**ЗАДАНИЕ:**
Дословно выпишите из отрывка о юности Суворова весь фрагмент, начиная со слов «Саша Суворов рос» и вплоть до слов «он там читает.» включительно.

===== ФРАГМЕНТ ТЕКСТА

Он даже, при его-то связях, не записал мальчика в полк, как это делали решительно все! Дворянам полагалось служить в армии, начиная с рядовых, в положенное время их производили сначала в унтер-офицеры, потом в офицеры. Но на практике этот закон обходили, записывая в солдаты новорожденных. Маленький дворянин, подрастая, рос и в чинах. Иные дослуживались таким образом до полковников, ни разу не побывав в своем полку, и выходили в отставку. Был также случай, когда одна дама пожаловалась знакомому генералу, что ей дорого платить за гувернантку — и тот зачислил гувернантку ротмистром…

Саша Суворов рос серьезным, не слишком шумным мальчиком, к тому же он выглядел слабым и хилым — казалось, какой из него военный? С родителями он большей частью помалкивал и только однажды поразил их.

Услыхал за обедом разглагольствования одного гостя: «Если Бог есть, то покажите мне, где он?» — и вдруг серьезно и с глубоким чувством сказал: «Покажите мне сначала, где его нет»… Свои дни он проводил в старой дедовской библиотеке, но родителям и в голову не приходило поинтересоваться, что он там читает.

Правда открылась, когда к ним в имение заехал бывший сослуживец Василия Суворова — генерал Ганнибал, знаменитый арап Петра Великого. Он заговорил с мальчиком и обнаружил у того немалые знания по стратегии, военной истории и вообще — большую склонность к военному делу. Отец подивился, но препятствовать не стал — так Суворов, наконец, был записан в гвардию, на 12 лет позже сверстников. А в 15 лет прибыл в полк — рядовым, поскольку срок выслуги еще не подошел.

Однажды он стоял на часах в Петергофе и с ним заговорила прогуливавшаяся императрица Елизавета, спросила, как зовут, выяснилось, что она знает его отца.

Под конец государыня протянула серебряный рубль, но Суворов объяснил, что караульный устав запрещает часовому брать деньги. Елизавета похвалила его и положила рубль на землю: «Как сменишься — возьми».

Лишь в 24 года он был произведен в офицеры, в то время как кое-кто из его сверстников уже носил генеральские эполеты. Позже Суворов говорил: «Я не прыгал в чинах смолоду, зато прыгаю теперь». По-настоящему выдвинуться ему удалось только к 40 годам, в войне с поляками, к которым тогда присоединился весьма опасный для русских союзник — великий гетман литовский граф Огинский со своим войском.

==========
===== ИСХОДНЫЕ ДАННЫЕ

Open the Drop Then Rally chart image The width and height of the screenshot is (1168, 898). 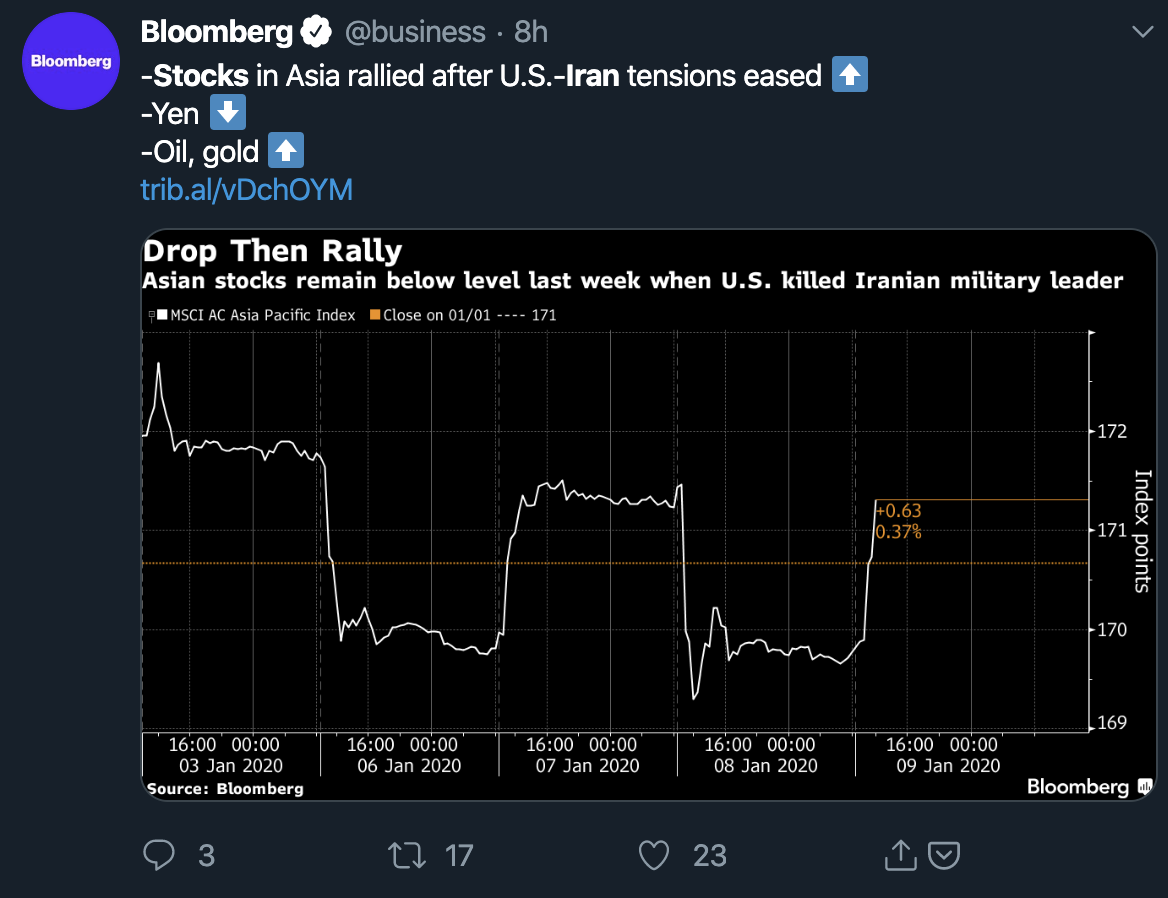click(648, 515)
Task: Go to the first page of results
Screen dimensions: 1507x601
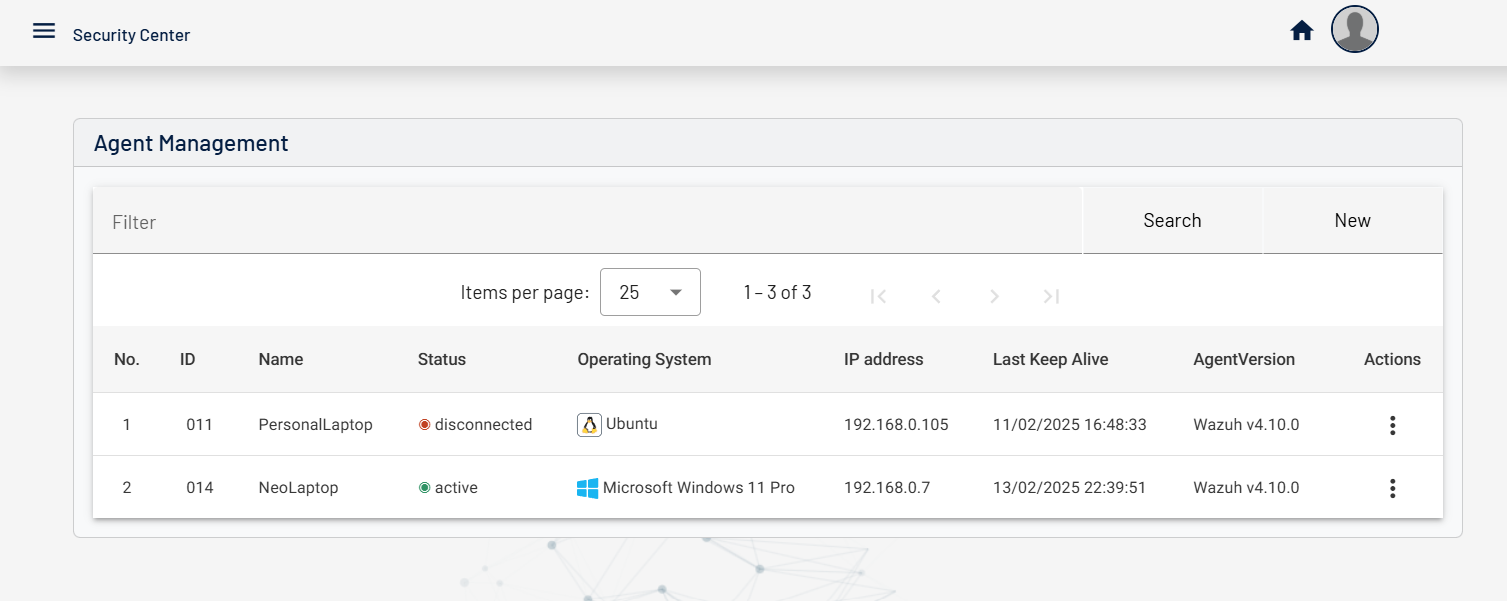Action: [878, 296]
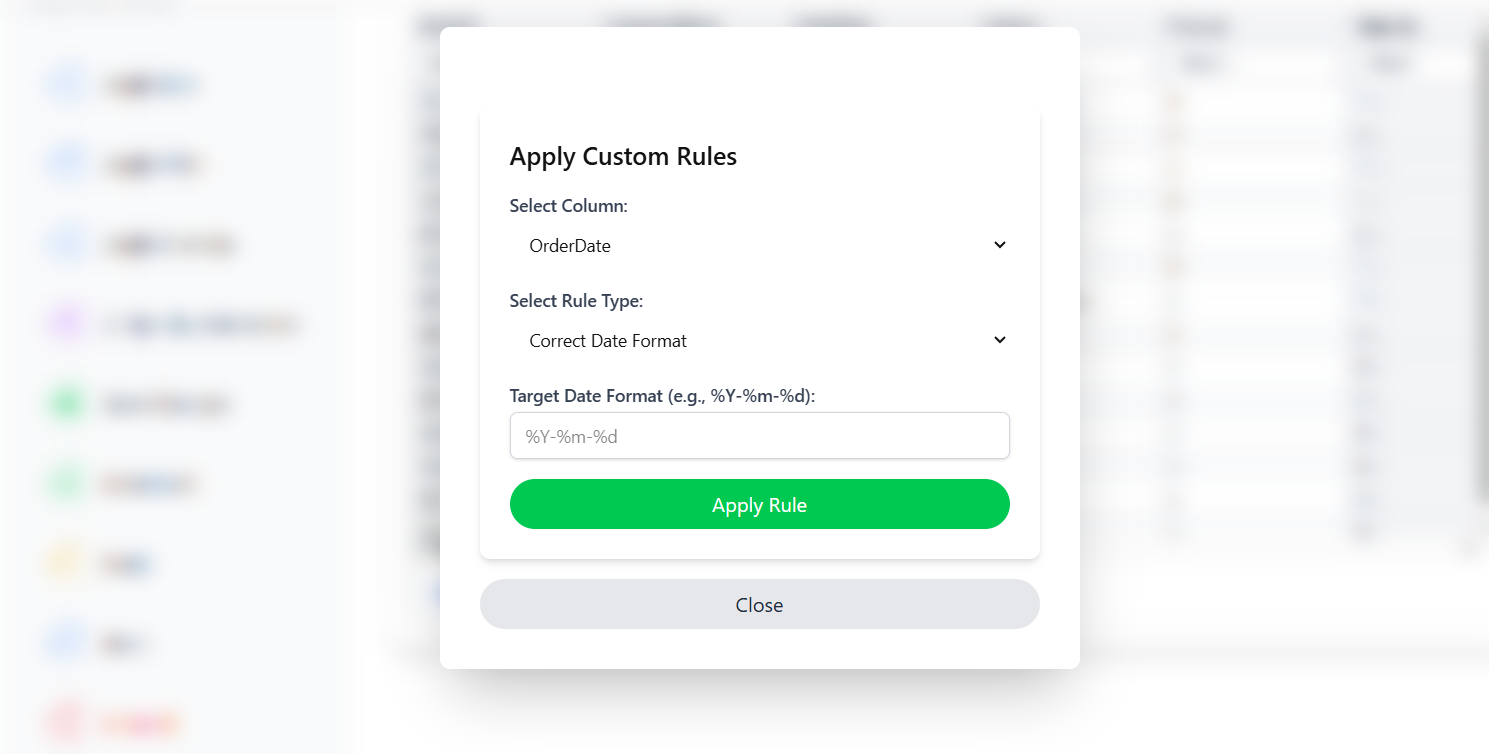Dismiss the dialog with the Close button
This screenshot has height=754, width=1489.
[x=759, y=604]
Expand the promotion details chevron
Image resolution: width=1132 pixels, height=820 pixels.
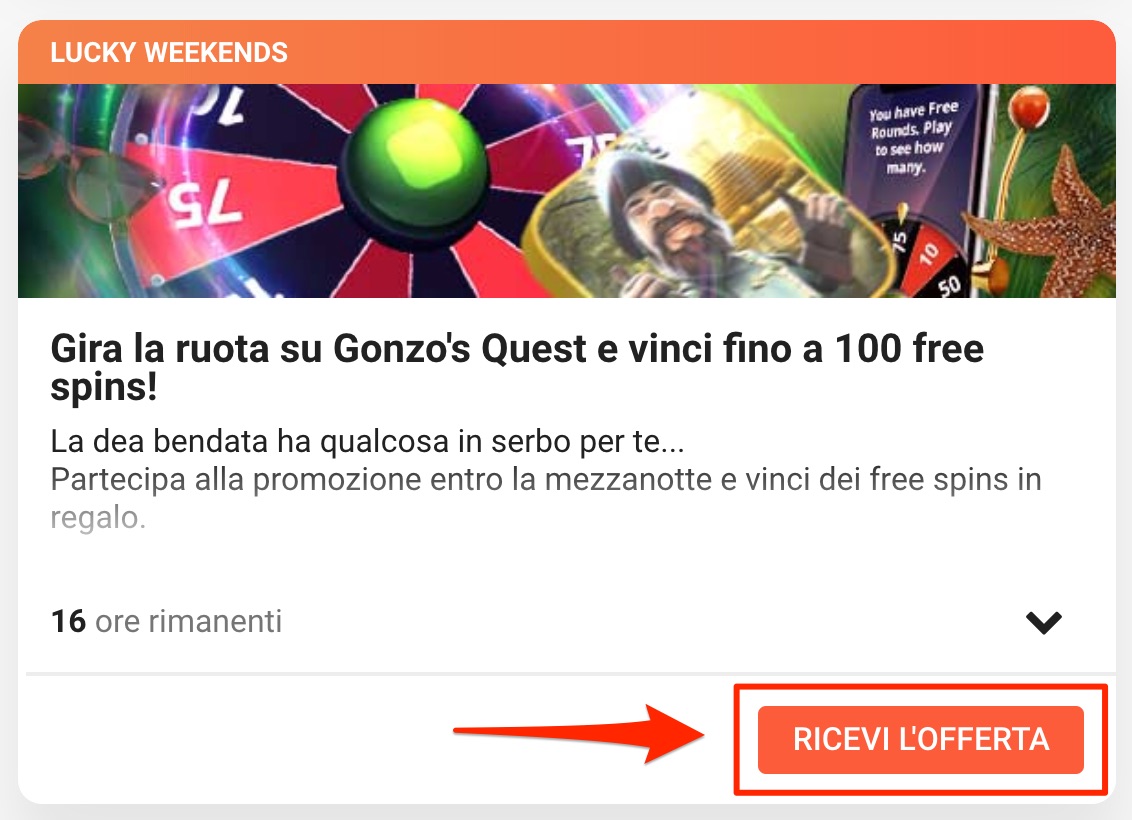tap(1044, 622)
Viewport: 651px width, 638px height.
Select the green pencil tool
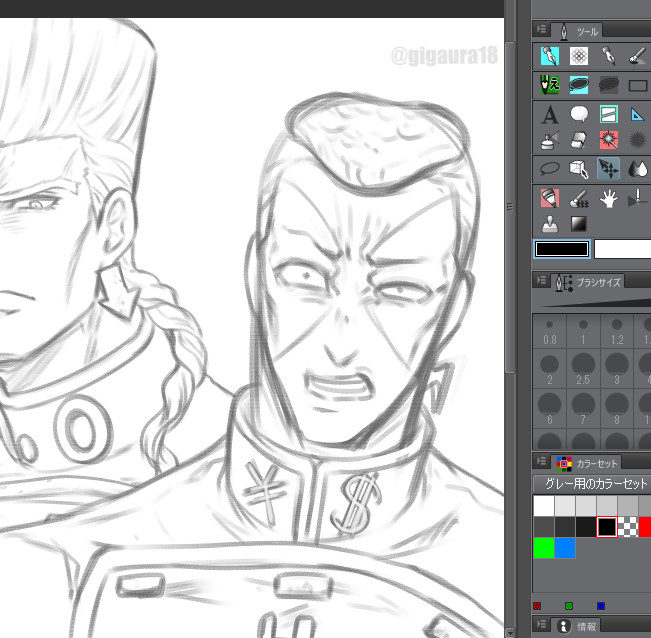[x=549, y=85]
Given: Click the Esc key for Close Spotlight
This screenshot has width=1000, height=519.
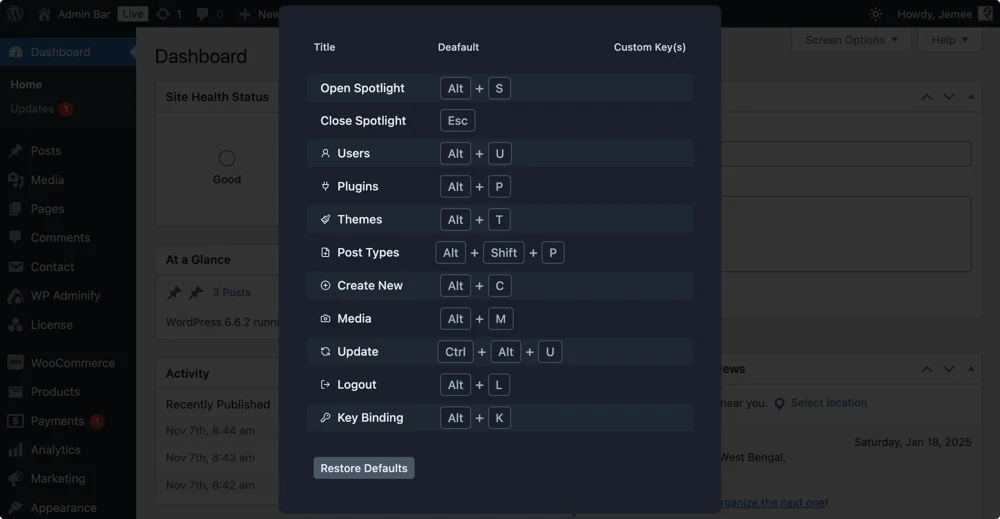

==========

**ПОЛНЫЙ ОТВЕТ:**
Саша Суворов рос серьезным, не слишком шумным мальчиком, к тому же он выглядел слабым и хилым — казалось, какой из него военный? С родителями он большей частью помалкивал и только однажды поразил их.

Услыхал за обедом разглагольствования одного гостя: «Если Бог есть, то покажите мне, где он?» — и вдруг серьезно и с глубоким чувством сказал: «Покажите мне сначала, где его нет»… Свои дни он проводил в старой дедовской библиотеке, но родителям и в голову не приходило поинтересоваться, что он там читает.